L'ex-coureur âgé de 35 ans a donc attribué son licenciement de l'équipe Kelme fin 2003 non pas à un « comportement indiscipliné » comme l'avait soutenu Belda au cours de sa déposition, mais à plusieurs différends avec Belda au sujet du système de dopage.
« Ils m'ont licencié de l'équipe pour une série d'accrochages que j'ai eus avec Belda au sujet de mon évanouissement sur le Tour 2003 et la réinjection d'une poche de sang à Valence », a clarifié Manzano
Un témoin de Manzano décédé
Le médecin espagnol Francisco Aguanell, chargé de présenter mercredi dans l'affaire de dopage Puerto un rapport médical de l'ex-cycliste de l'équipe Kelme Jesus Manzano, qui avait mis en 2004 la police sur la piste du docteur Fuentes, est décédé d'un arrêt cardiaque mardi, a annoncé mercredi l'avocat de Manzano, Carlos Sanchez Peribanez.
« Il est mort brutalement hier matin (mardi) d'un arrêt cardiaque », a confirmé à l'AFP l'avocat espagnol de l'ancien coureur.
Le médecin, qui avait ausculté Manzano, devait présenter mercredi un rapport médical détaillant les problèmes de santé de l'ancien coureur pouvant résulter des autotransfusions et des produits dopants que Manzano dit avoir reçus de Fuentes, principal accusé dans l'affaire de dopage sanguin Puerto.

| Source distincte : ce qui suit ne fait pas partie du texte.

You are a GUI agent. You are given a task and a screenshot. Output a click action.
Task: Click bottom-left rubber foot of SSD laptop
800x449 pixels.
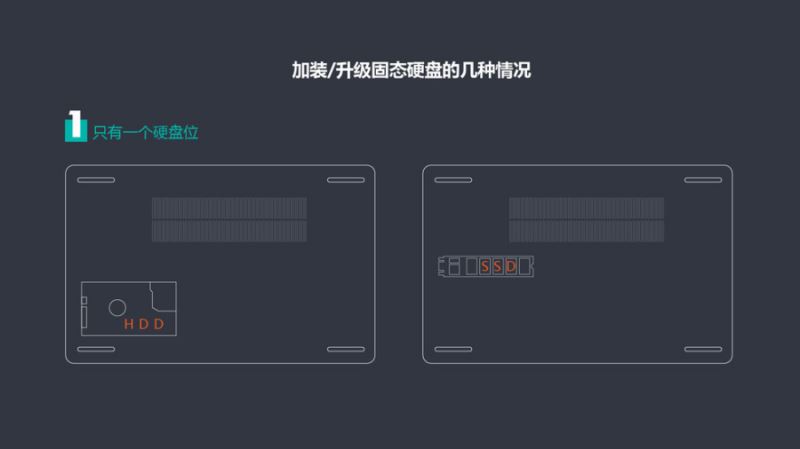453,350
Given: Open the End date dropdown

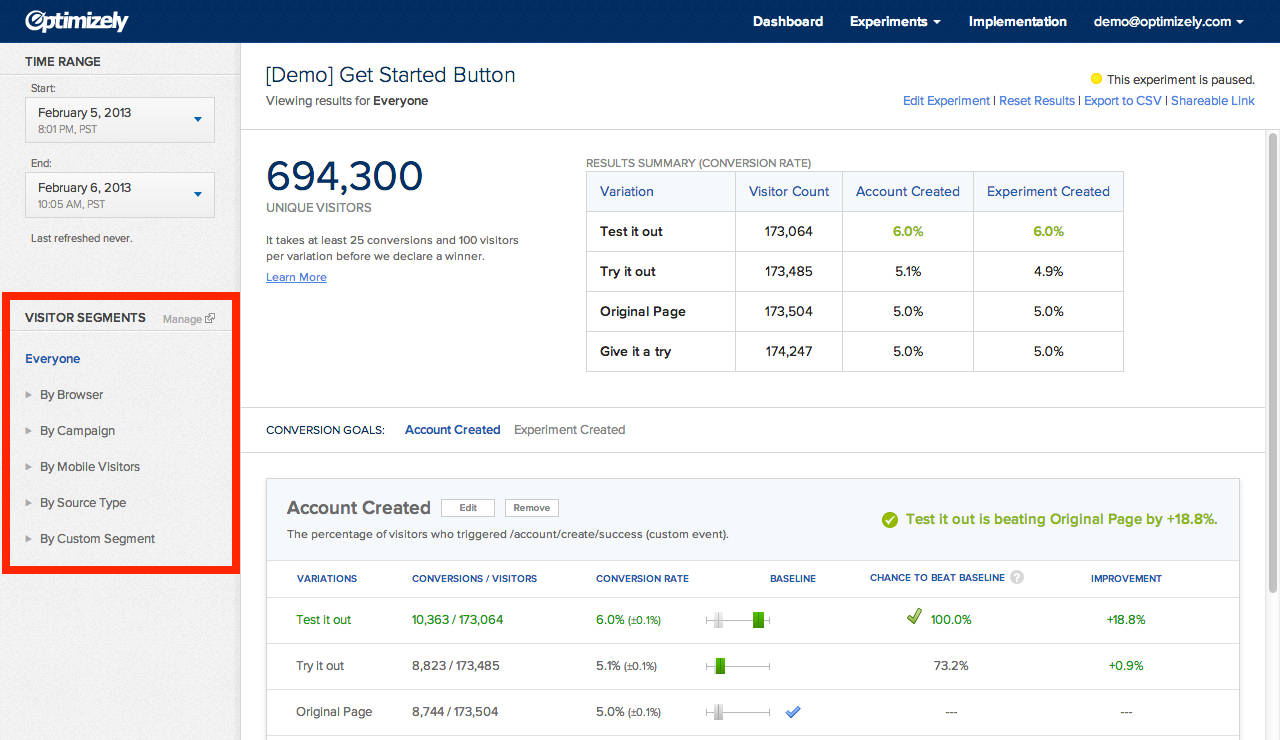Looking at the screenshot, I should pyautogui.click(x=200, y=193).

« Le rapport sera toutefois lu lors de l'audience, et nous en avons par ailleurs un deuxième, d'un autre médecin », a précisé Carlos Sanchez.
Mercredi, Jesus Manzano, qui avait dénoncé en 2004 dans le journal AS les pratiques dopantes au sein de son ancienne équipe Kelme, dont Fuentes fut médecin en chef jusqu'en 2002, est attendu comme un des témoins-clés.
L'Espagnol, qui s'est porté partie civile dans l'affaire, devrait notamment remettre en cause la thèse de Fuentes, selon laquelle le médecin aurait toujours agi avec professionnalisme et avec pour souci principal la santé des coureurs.